▶ _Dataset records_
<<<<

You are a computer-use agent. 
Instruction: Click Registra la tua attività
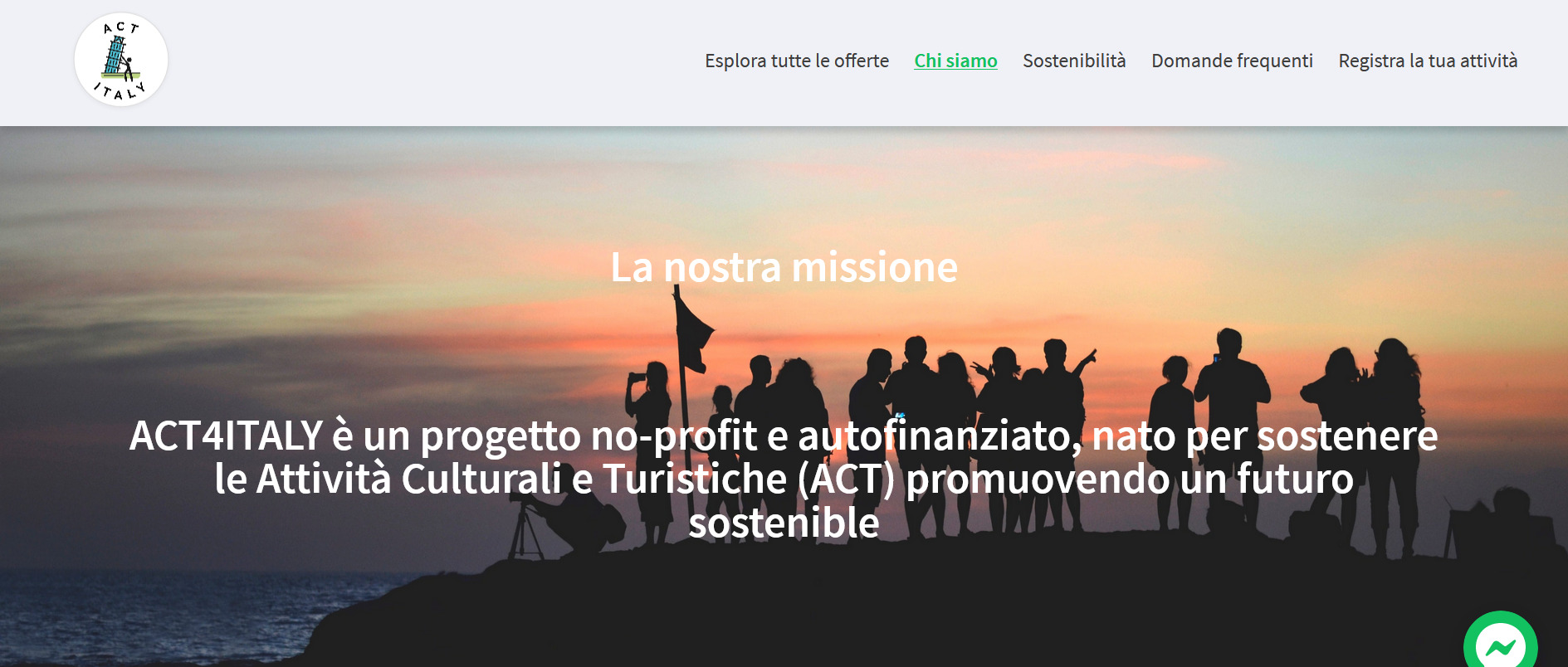[1428, 61]
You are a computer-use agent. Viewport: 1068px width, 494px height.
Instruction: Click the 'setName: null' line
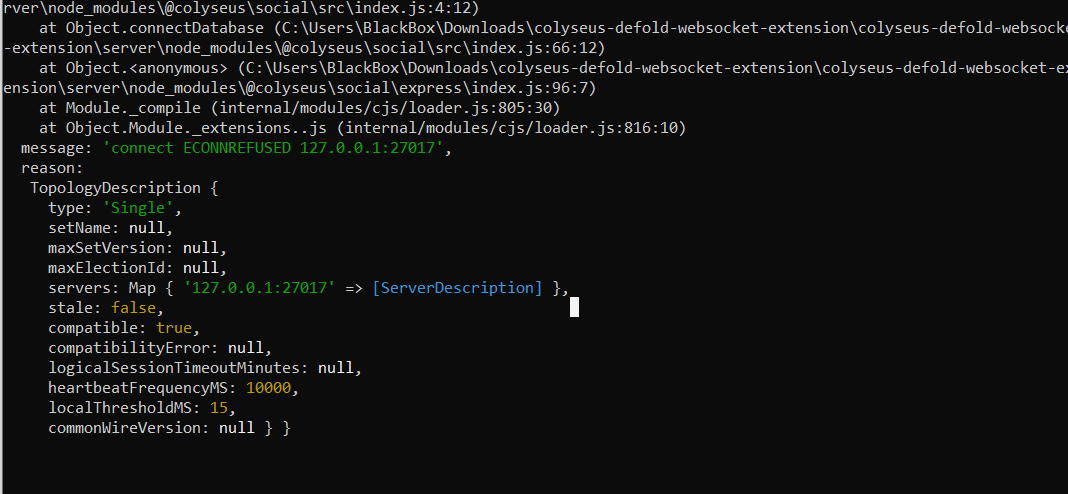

>>>>

▶ _Assigned task_
Word for word, output the lines from the line bearing "You are a computer-use agent. Viewport: 1068px" through the end of the records above, and only those, without the pictures.

▶ _Task solution_
You are a computer-use agent. Viewport: 1068px width, 494px height.
Instruction: Click the 'setName: null' line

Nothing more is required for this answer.